» **WHAT YOU SHOULD DO**:
In the records below, find the line that contains "This screenshot has width=486, height=1080." and the line that contains "Given: Expand the Google スライド submenu arrow", then retype exactly those two lines and every line between them.

(GIVEN INFORMATION Opens)

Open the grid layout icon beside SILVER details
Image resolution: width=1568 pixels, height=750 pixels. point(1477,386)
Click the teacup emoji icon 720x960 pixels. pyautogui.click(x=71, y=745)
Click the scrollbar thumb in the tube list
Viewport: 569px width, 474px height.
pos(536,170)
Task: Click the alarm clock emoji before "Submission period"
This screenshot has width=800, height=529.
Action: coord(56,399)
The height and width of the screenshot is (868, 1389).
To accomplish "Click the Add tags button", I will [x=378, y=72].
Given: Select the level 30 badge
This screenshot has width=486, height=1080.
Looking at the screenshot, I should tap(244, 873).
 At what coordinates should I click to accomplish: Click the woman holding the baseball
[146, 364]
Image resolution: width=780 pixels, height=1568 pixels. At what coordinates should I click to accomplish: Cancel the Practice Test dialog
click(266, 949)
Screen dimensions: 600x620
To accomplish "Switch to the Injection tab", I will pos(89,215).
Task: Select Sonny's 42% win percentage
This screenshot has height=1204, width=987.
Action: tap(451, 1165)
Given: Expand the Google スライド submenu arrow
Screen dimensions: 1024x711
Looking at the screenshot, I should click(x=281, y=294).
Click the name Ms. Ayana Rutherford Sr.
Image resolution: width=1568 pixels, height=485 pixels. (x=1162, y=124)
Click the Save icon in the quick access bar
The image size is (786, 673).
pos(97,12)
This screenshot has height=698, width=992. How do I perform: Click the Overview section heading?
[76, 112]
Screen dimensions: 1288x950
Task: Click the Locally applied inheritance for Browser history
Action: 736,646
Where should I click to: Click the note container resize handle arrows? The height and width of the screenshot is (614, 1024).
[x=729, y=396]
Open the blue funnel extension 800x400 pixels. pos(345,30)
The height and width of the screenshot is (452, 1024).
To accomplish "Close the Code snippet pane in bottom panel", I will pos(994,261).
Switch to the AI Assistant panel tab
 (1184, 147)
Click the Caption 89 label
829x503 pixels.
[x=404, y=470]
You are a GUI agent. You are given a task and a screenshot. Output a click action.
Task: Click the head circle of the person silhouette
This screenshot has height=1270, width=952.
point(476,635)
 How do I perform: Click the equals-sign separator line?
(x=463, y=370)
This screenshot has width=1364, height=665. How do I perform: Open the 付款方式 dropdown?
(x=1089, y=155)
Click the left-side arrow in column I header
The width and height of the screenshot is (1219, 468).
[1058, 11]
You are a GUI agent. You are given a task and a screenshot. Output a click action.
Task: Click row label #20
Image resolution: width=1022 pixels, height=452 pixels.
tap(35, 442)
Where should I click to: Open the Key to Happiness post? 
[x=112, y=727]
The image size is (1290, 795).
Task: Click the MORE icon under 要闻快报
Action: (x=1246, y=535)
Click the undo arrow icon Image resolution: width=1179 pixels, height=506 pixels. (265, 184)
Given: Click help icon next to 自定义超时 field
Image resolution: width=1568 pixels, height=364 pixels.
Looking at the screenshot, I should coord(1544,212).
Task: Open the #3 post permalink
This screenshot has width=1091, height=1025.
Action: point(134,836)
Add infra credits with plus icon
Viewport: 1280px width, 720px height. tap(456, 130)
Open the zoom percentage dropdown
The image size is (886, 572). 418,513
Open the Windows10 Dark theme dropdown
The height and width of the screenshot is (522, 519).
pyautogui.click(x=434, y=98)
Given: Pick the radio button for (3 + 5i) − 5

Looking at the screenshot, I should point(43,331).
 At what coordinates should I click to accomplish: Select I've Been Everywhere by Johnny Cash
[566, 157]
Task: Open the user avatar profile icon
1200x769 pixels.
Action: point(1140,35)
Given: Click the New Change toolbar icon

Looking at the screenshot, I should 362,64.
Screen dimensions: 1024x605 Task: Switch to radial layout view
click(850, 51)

(GIVEN INFORMATION Closes)

» **WRITTEN RESPONSE**:
This screenshot has width=486, height=1080.
Looking at the screenshot, I should tap(244, 873).
 At what coordinates should I click to accomplish: Click the woman holding the baseball
[146, 364]
Image resolution: width=780 pixels, height=1568 pixels. At what coordinates should I click to accomplish: Cancel the Practice Test dialog
click(266, 949)
Screen dimensions: 600x620
To accomplish "Switch to the Injection tab", I will pos(89,215).
Task: Select Sonny's 42% win percentage
This screenshot has height=1204, width=987.
Action: tap(451, 1165)
Given: Expand the Google スライド submenu arrow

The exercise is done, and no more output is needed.